Shams al-Nahar emerged at a time when Afghanistan was opening itself to regional and global influences, aiming to facilitate dissemination of information and ideas in the public. With an organized network of reporters, both inside Afghanistan and in neighboring regions such as Iran and India, it attempted to showcase a new model of journalism. It was influenced by the foreign newspapers—especially those from Iran and India.

The writing style of Shams al-Nahar was impacted by English journalism practices. One feature was the consistent use of the English term "correspondent" instead of the Persian synonym "guzarushgar" (Persian: گزارشگر) , indicating the influence of Western media terminology on its editorial approach.
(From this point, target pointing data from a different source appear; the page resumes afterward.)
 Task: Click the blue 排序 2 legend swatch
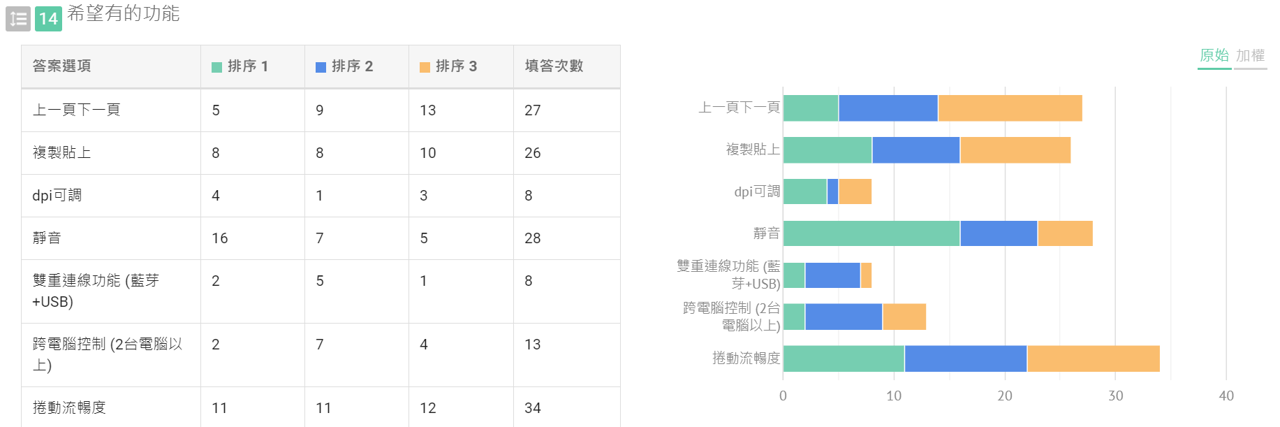(x=321, y=67)
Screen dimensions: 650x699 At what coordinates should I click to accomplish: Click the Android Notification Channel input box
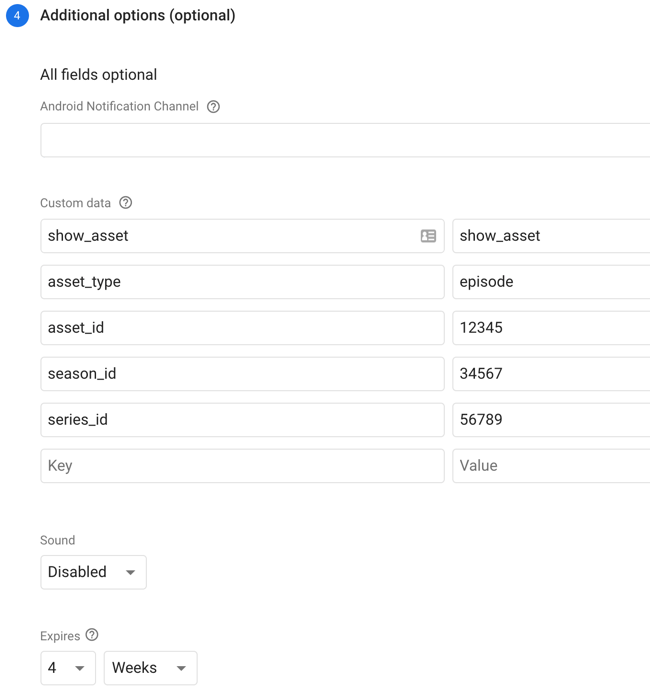pyautogui.click(x=345, y=140)
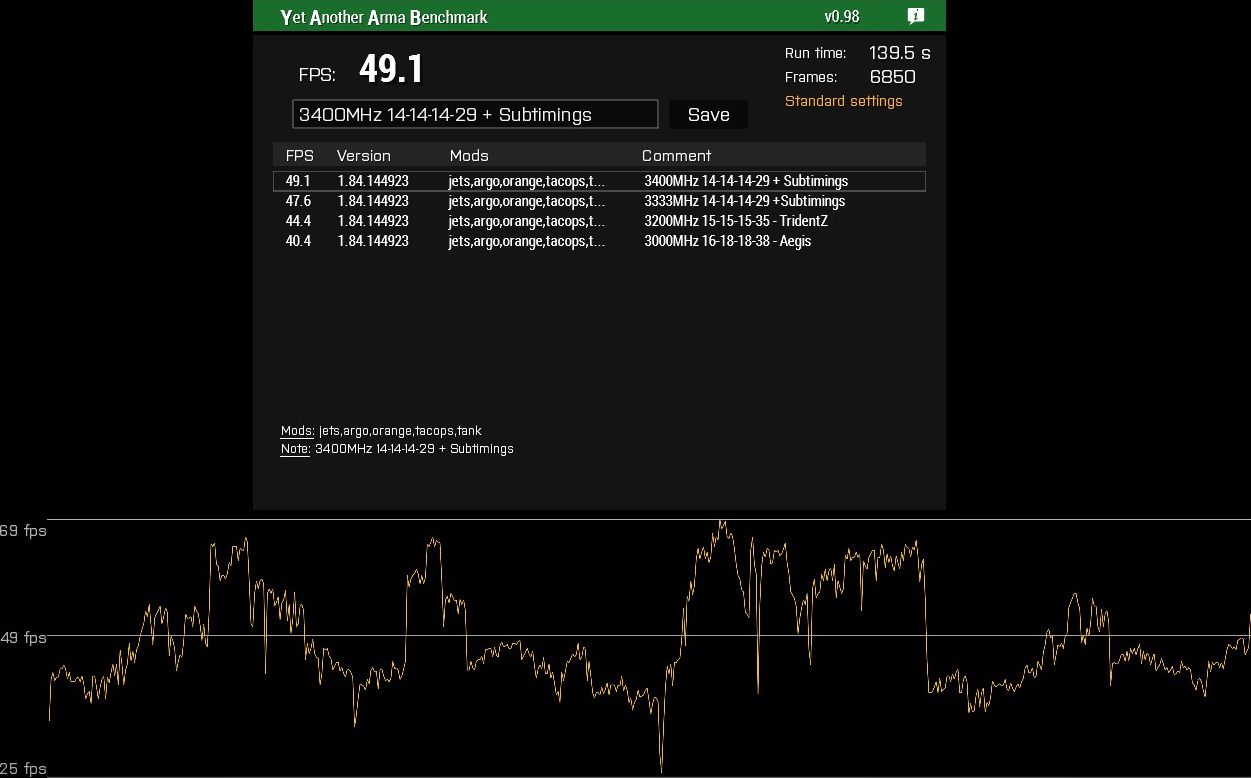Select the 3200MHz TridentZ result row
Image resolution: width=1251 pixels, height=778 pixels.
[x=599, y=221]
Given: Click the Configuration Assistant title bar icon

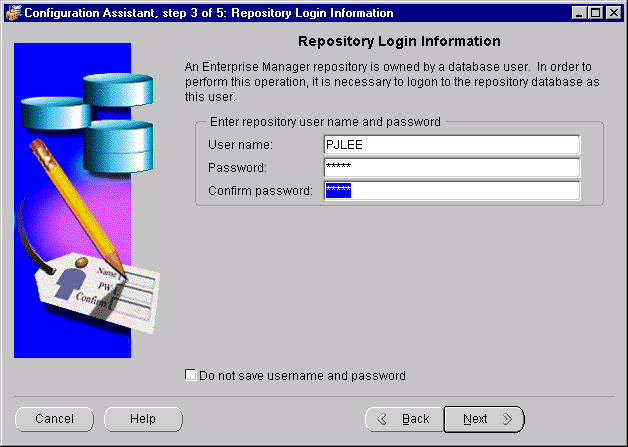Looking at the screenshot, I should point(12,13).
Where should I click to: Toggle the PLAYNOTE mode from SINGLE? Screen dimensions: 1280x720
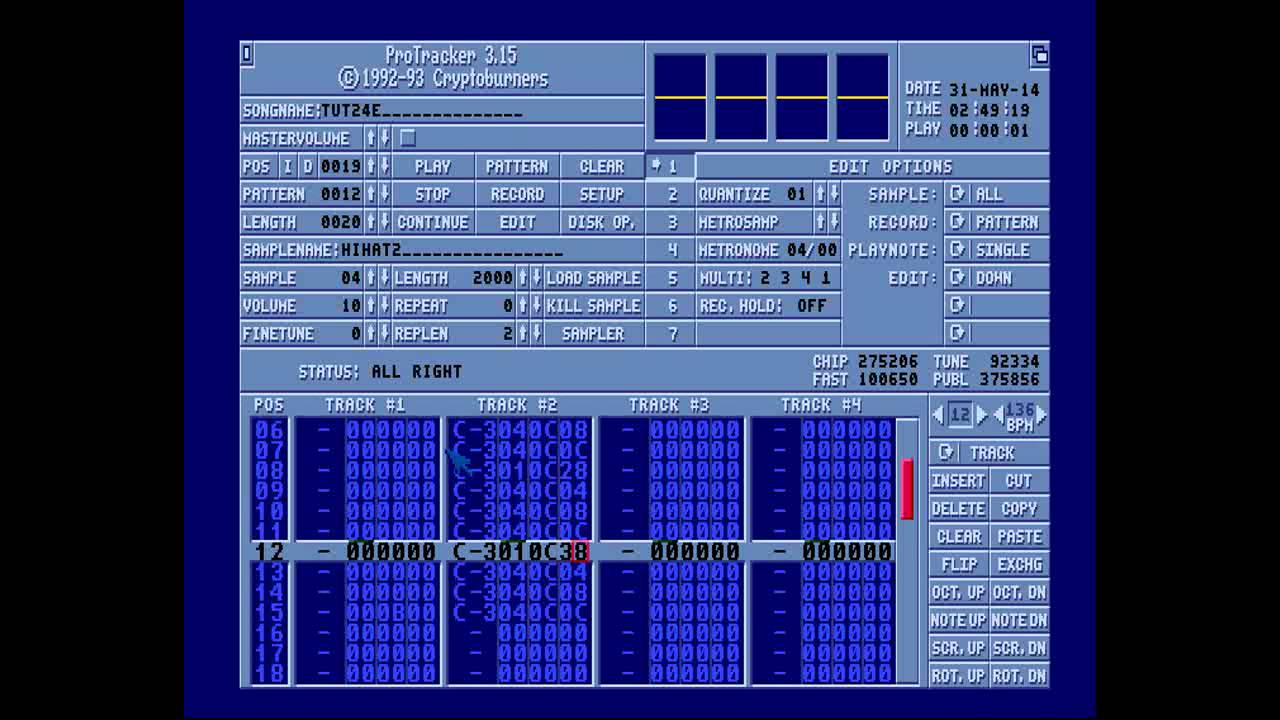click(x=957, y=250)
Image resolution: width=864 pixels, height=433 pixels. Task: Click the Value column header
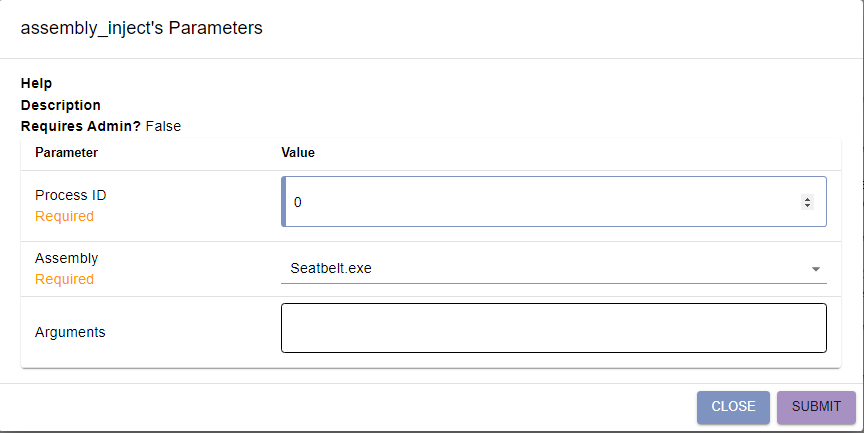point(298,153)
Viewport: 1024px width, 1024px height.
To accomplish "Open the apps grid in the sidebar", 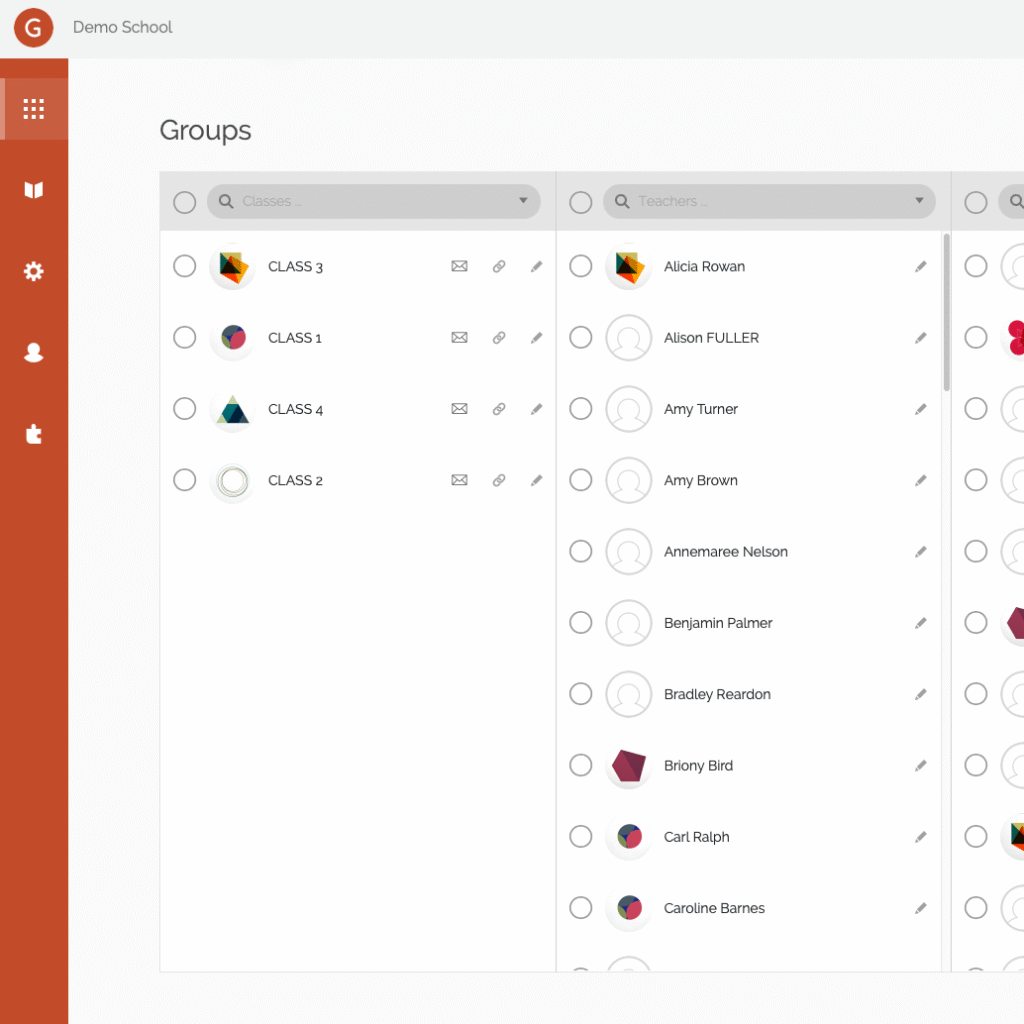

The newspaper was edited by Mirza Abdul Ali, who served as the chief editor until its closure. The periodical managed to publish 40 to 48 issues before being discontinued, a result of both political instability and foreign intervention in the region.

== Closure ==
Shams al-Nahar ceased publication in 1878 following the outbreak of the Second Anglo-Afghan War and the death of Emir Sher Ali Khan. The British occupation during this period played a central role in restricting media activities, fearing that free information flow might incite mass mobilization against colonial rule. As a result, the British authorities pressured the Afghan government to halt Shams al-Nahar, thereby silencing the press for almost three decades.

The closure of the newspaper suggested a setback in the development of Afghanistan's media history. No significant publications emerged until the early 20th century, making Shams al-Nahar a pioneering yet short-lived venture in Afghan journalism.